Il illustrait cette notion avec l’ajustement de l’apport protéique, impératif car tout excès induit des troubles digestifs, d’où l’intérêt d’utiliser des acides aminés de synthèse. Idem pour les enzymes : « Les enzymes protéolytiques permettent de réduire les fractions indigestibles et donc les problèmes de litières, de réduire les émissions d’ammoniac et d’augmenter ainsi à la fois le confort des pattes et l’atmosphère de l’élevage », détaille le spécialiste. Il cite aussi les probiotiques pour lutter contre les bactéries néfastes dans le système digestif ou bien encore la gestion du stress thermique grâce à des solutions nutritionnelles, que ce soit la bétaïne pour son rôle osmorégulateur ou le carbonate pour son effet tampon. « L’été, nous modifions également la source d’énergie en préférant l’huile à l’amidon, explique-t-il. Le fabricant d’aliments a à sa disposition ses propres compétences de formulations et celles d’innovation de ses fournisseurs. »
Il est par exemple possible de mobiliser l’effet mémoire pour inciter les animaux à maintenir leur consommation en période de stress, ce qui réduit les risques de maladie, selon Daniel Lhuillier, vétérinaire et expert en nutrition chez Kaesler (ex-Lohmann Animal Nutrition). Il utilise un arôme dans l’aliment pendant toute la croissance de l’animal, voire, chez les mammifères, il s’appuie sur l’imprégnation transplacentaire. De petites molécules aromatiques naturelles passent en effet à travers le placenta, même si les plus grosses sont bloquées. Le jeune va ensuite rechercher cette « zone de confort aromatique ». Des essais sur des porcelets et des veaux ont montré l’intérêt de cette pratique.
Les éleveurs témoignent par ailleurs de différence de comportements des animaux, selon la granulation des aliments. « L’interaction existe entre la composition de l’aliment, sa présentation comme sa dureté et sa granulométrie, et le comportement des animaux. La prévention du piquage passe aussi par là », confirme Jean-Laurent Tusk. « Les éleveurs sont aussi des acteurs dans leurs pratiques. Par exemple, la chèvre doit manger le foin au-dessus de sa tête et non au sol », ajoute Aurélie Warin.
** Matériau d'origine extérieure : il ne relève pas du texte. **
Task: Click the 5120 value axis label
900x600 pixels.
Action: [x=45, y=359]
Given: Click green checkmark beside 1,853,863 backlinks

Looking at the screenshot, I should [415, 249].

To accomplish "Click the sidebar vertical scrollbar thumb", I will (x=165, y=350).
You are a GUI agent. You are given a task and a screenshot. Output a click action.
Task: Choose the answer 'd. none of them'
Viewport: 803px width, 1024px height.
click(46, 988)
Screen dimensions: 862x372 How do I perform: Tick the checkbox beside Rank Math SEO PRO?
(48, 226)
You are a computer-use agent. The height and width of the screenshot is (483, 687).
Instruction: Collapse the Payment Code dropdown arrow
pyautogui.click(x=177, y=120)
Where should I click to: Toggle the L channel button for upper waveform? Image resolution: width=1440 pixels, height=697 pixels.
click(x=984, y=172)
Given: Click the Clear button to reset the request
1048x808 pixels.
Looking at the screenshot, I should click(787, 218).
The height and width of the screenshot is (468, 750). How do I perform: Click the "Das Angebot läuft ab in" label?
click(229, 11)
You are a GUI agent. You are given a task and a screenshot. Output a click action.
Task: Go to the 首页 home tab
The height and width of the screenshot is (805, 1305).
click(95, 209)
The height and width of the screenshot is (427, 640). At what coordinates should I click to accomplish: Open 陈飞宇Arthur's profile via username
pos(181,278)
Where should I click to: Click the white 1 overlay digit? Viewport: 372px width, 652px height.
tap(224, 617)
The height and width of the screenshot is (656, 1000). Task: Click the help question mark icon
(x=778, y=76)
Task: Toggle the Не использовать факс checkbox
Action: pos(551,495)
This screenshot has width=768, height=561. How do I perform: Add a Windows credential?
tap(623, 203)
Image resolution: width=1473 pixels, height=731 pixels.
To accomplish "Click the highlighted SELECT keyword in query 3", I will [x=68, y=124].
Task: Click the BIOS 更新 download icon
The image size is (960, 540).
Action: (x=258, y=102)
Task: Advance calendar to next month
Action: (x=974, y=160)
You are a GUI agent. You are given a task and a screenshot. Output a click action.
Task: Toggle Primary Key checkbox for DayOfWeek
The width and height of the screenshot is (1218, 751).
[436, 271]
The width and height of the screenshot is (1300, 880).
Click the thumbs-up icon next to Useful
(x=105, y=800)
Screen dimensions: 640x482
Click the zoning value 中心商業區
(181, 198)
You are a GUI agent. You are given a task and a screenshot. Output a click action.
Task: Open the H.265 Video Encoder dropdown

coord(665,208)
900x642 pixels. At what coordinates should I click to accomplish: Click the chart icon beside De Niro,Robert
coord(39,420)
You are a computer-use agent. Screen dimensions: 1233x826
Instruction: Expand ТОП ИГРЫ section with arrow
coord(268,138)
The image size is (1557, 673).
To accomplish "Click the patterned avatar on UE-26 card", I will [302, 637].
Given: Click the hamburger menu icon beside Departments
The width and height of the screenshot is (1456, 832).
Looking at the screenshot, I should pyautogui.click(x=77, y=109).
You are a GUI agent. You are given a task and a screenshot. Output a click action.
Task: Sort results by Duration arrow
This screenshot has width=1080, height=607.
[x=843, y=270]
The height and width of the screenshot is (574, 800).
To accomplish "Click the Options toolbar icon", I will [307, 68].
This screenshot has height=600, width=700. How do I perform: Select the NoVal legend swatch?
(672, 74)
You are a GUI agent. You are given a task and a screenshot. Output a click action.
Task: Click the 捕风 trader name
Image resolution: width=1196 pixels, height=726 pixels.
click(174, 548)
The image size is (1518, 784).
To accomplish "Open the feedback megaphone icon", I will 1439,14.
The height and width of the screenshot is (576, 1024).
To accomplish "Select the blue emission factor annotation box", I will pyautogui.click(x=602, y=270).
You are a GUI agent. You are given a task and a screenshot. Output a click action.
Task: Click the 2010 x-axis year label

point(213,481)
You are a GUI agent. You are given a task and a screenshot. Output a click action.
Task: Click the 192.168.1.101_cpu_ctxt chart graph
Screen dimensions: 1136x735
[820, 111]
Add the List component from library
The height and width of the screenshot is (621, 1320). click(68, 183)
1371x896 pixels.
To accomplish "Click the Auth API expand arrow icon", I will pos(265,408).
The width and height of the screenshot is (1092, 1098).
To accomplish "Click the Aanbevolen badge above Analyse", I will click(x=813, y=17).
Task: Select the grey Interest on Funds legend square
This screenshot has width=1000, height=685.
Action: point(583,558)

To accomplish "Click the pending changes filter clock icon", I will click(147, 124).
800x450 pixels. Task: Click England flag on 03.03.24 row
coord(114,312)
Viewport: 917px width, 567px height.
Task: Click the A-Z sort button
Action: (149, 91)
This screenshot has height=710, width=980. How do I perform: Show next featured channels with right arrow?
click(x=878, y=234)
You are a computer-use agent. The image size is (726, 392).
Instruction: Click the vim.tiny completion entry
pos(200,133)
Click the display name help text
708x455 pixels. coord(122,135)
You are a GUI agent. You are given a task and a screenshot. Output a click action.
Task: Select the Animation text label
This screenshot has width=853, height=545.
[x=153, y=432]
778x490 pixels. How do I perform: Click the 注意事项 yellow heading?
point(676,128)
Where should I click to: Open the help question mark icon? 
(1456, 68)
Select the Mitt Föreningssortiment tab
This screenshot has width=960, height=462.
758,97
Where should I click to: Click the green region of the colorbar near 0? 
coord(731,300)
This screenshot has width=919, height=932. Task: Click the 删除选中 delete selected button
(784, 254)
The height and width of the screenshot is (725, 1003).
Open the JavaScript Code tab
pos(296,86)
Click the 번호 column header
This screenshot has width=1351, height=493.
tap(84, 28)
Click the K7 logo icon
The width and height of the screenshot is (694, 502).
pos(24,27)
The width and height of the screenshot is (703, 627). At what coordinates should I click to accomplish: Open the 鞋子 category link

Communication et engagements
Les entreprises communiquent de plus en plus sur leurs pratiques. Ainsi, Terrena a profité du Space pour publier sur son site internet « Le bien-être animal dans le projet Terrena ». Son ambition est de garantir son respect en développant des filières d’élevage référentes, avec pour objectif d’atteindre le niveau 2 du classement BBFAW à l’horizon 2023. Elle a aussi pris des engagements pour que 100 % de ses poulets La Nouvelle Agriculture soient conformes aux Better Chicken Commitment pour 2024. Ses producteurs de volailles ont déjà supprimé le débecquage (coupe du bec) et le dégriffage des poulets de chair et des dindes. Ses producteurs de porcs ont mis fin à la castration des porcelets depuis janvier 2021. « Les stratégies alimentaires aident l’animal à s’adapter à son environnement », résume la coop.